■ ACTIVITY:
Exact copies of the lines from the one holding "Screen dimensions: 1456x819" through the last line of the entries below are to be printed, with pictures omitted.

********

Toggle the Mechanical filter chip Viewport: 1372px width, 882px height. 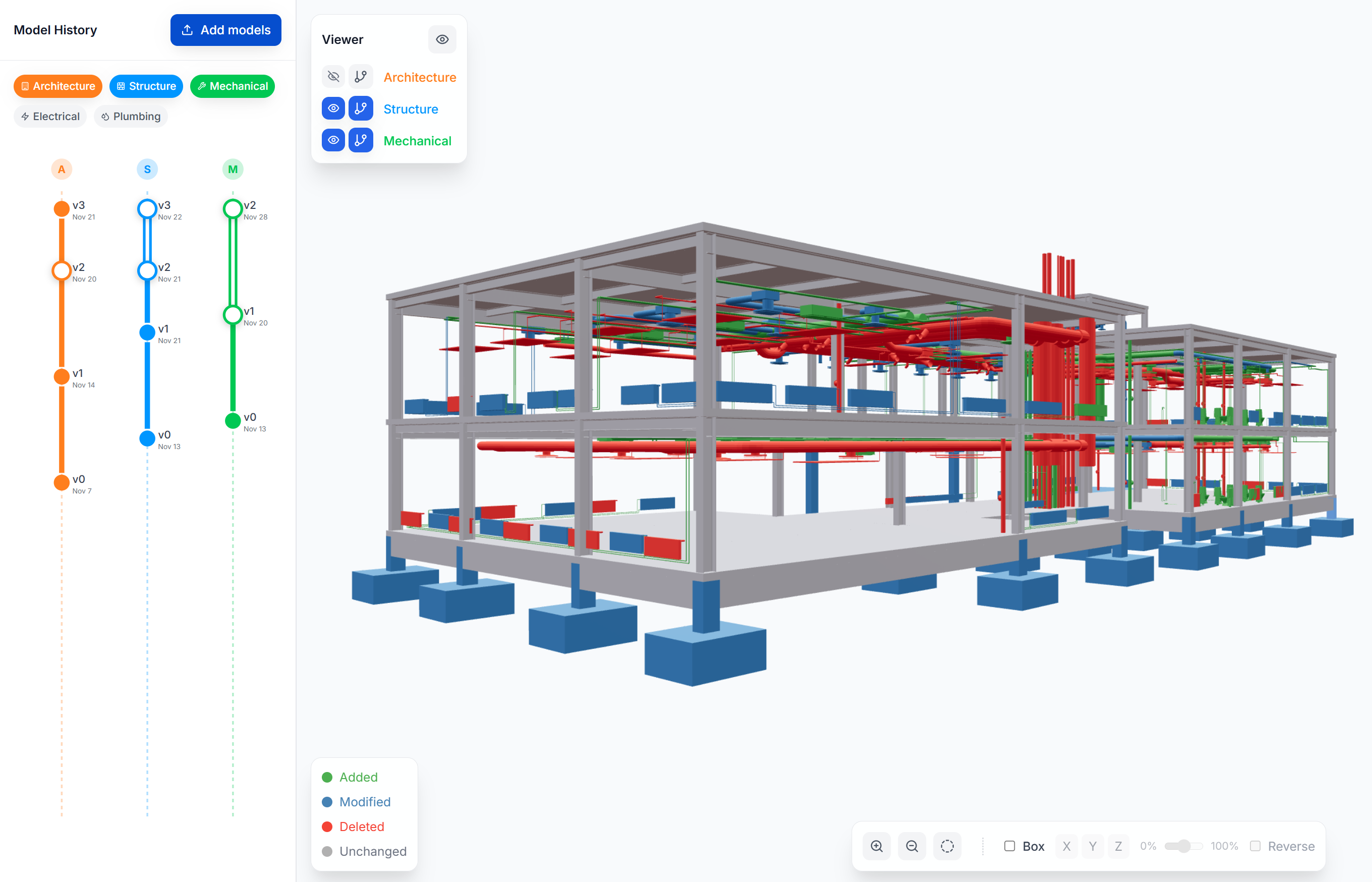click(233, 86)
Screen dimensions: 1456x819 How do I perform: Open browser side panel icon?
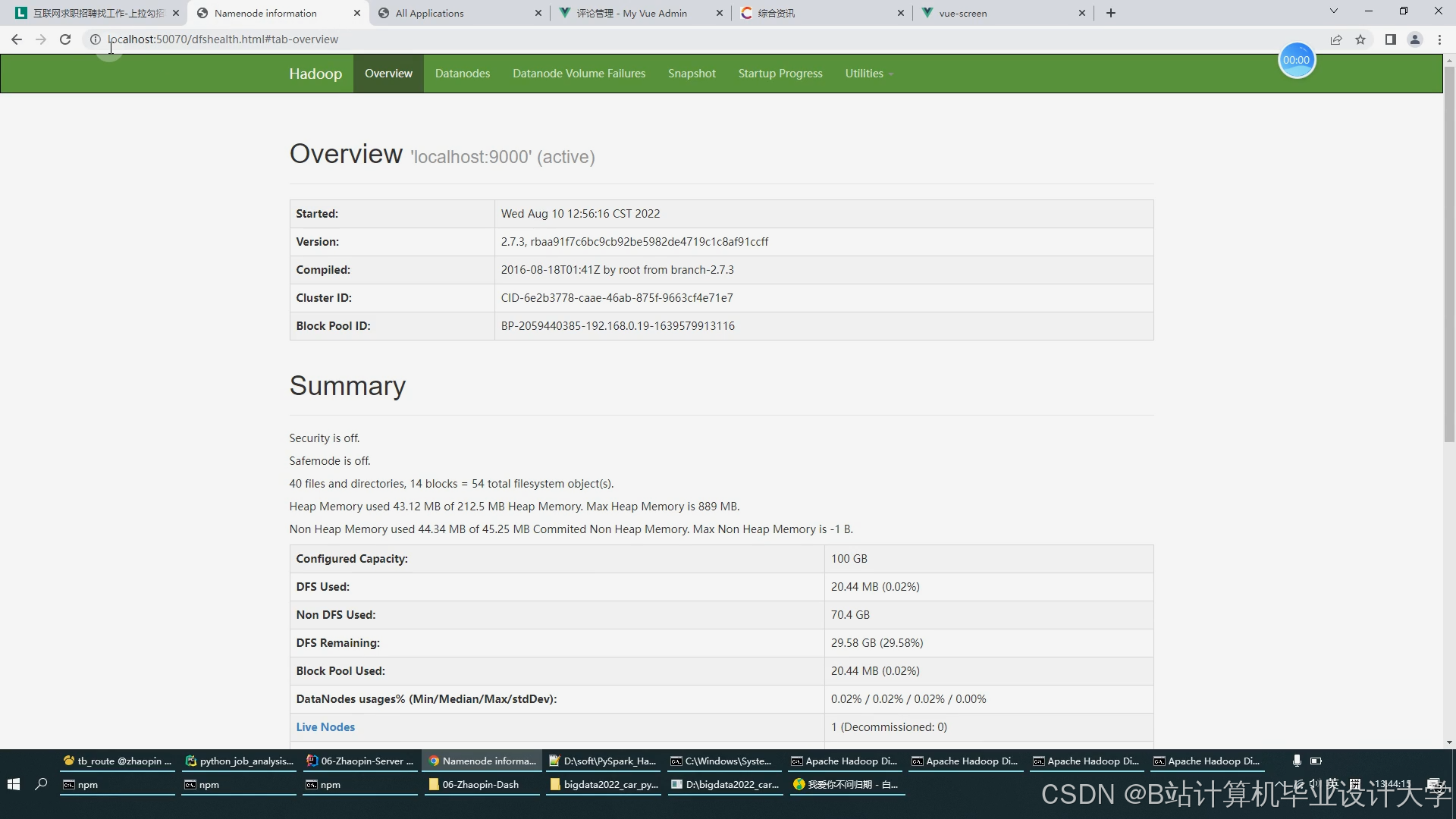(x=1390, y=39)
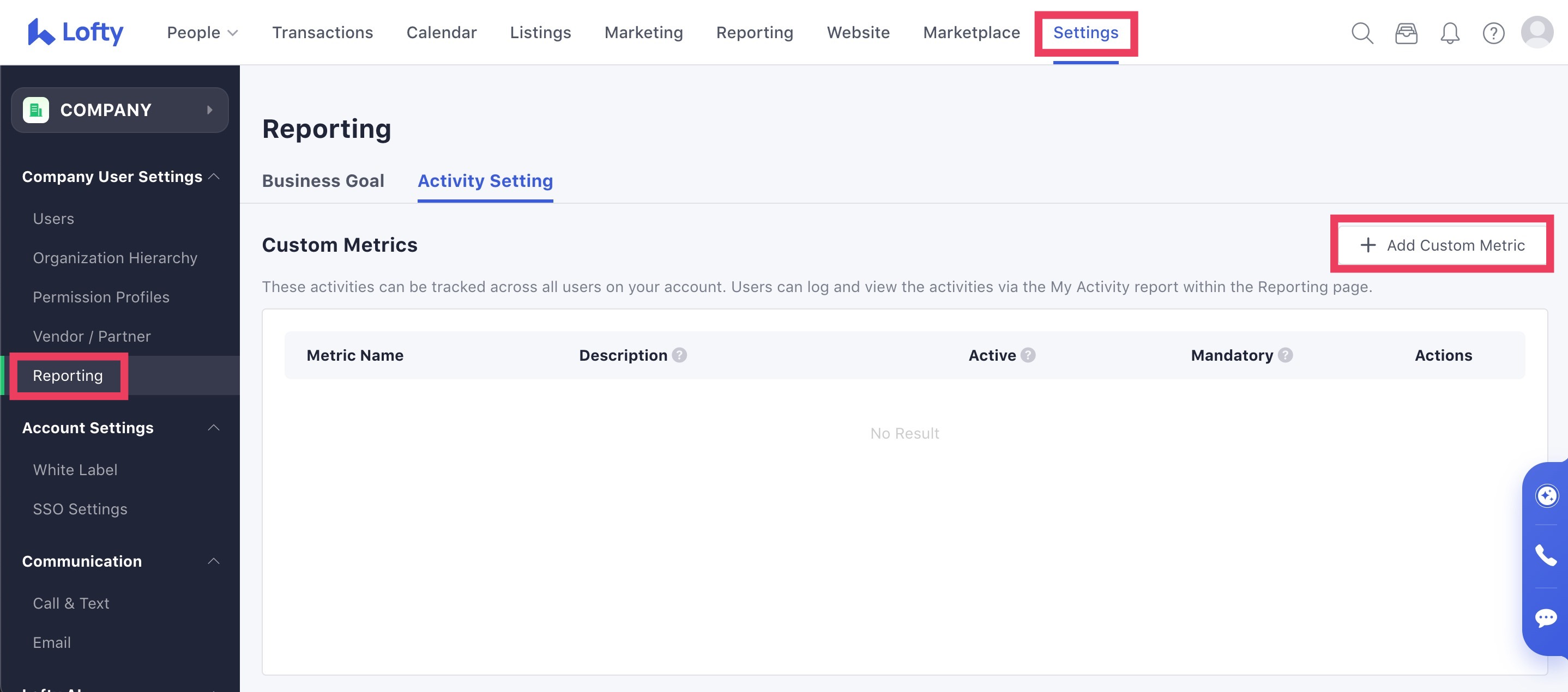Select SSO Settings in the sidebar

[x=80, y=509]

********

■ ANSWER BOX:
Screen dimensions: 1456x819 How do I perform: Open browser side panel icon?
(x=1390, y=39)
Select SSO Settings in the sidebar

[x=80, y=509]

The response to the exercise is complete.